David A. Bell is a partner, Ryan Mitteness is an associate, and Soo Hwang is a Senior Attorney at Fenwick & West LLP. This post is based on their Fenwick memorandum.
The U.S. Securities and Exchange Commission on July 22, 2020, adopted amendments tightening regulation of proxy voting advice from proxy advisory firms (Release No. 34‑89372). The final rule implements additional regulations for proxy advisory firms, but stops short of some of the proposals included in the SEC’s original proposal (and described in our prior alert).
The final rule codifies the SEC’s interpretation set forth in August 2019 (and described in our prior alert) that voting recommendations and related materials provided by proxy advisory firms are “solicitations” subject to antifraud rules.

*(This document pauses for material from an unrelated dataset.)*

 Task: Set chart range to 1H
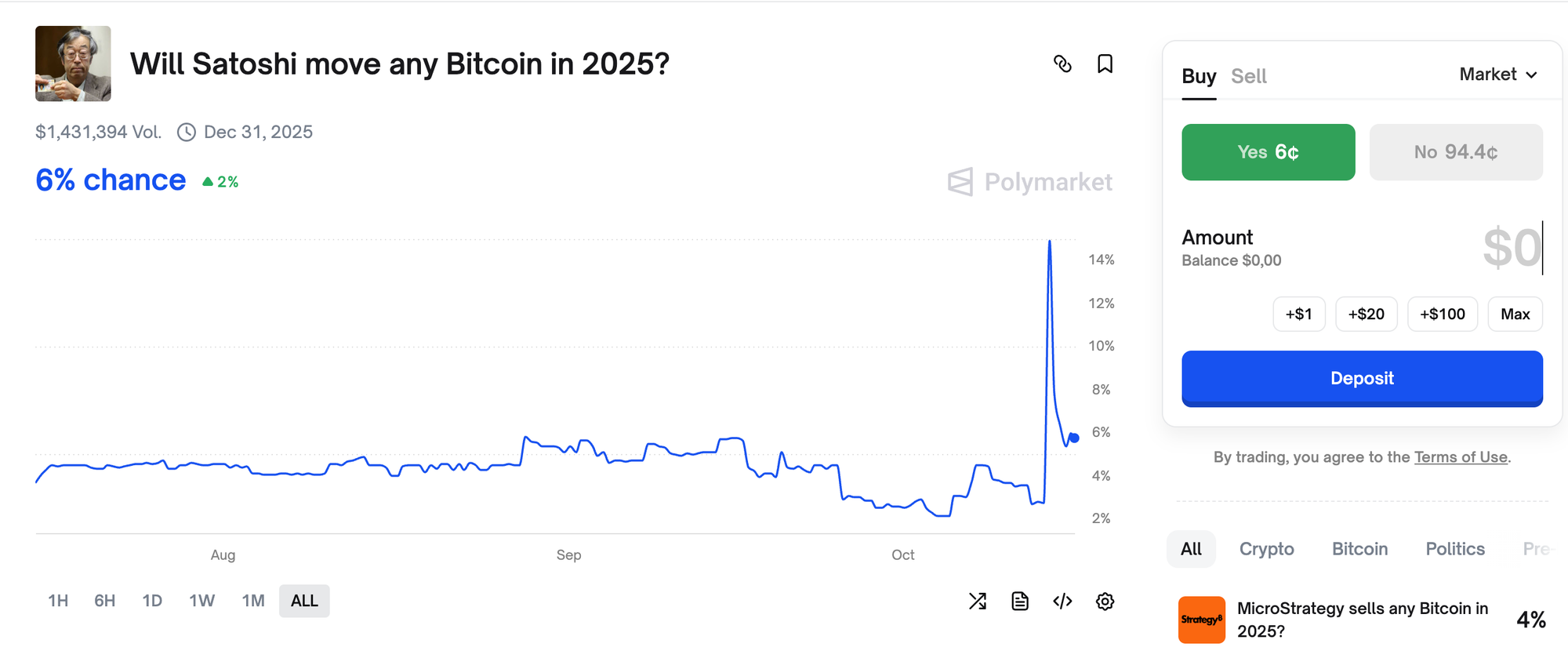click(58, 601)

In addition, the amendments add conditions that must be met in order for proxy advisory firms to rely on the exemptions historically available to them from filing full proxy solicitation materials (a key exemption for the conduct of their business). In particular, proxy advisory firms will need to include additional conflict of interest disclosure in their vote recommendation materials, provide their recommendation materials to the subject company not later than simultaneously with delivery to the proxy advisory firms’ clients, and provide access to responses by the subject company to the advisory firms’ recommendations.
Importantly for companies, the final rule does not give subject companies the opportunity to review and comment on proxy advisory firms’ recommendations prior to publication, or to explicitly require the proxy advisory firm to include a hyperlink to a response statement from the company with such recommendations at the time that they are sent.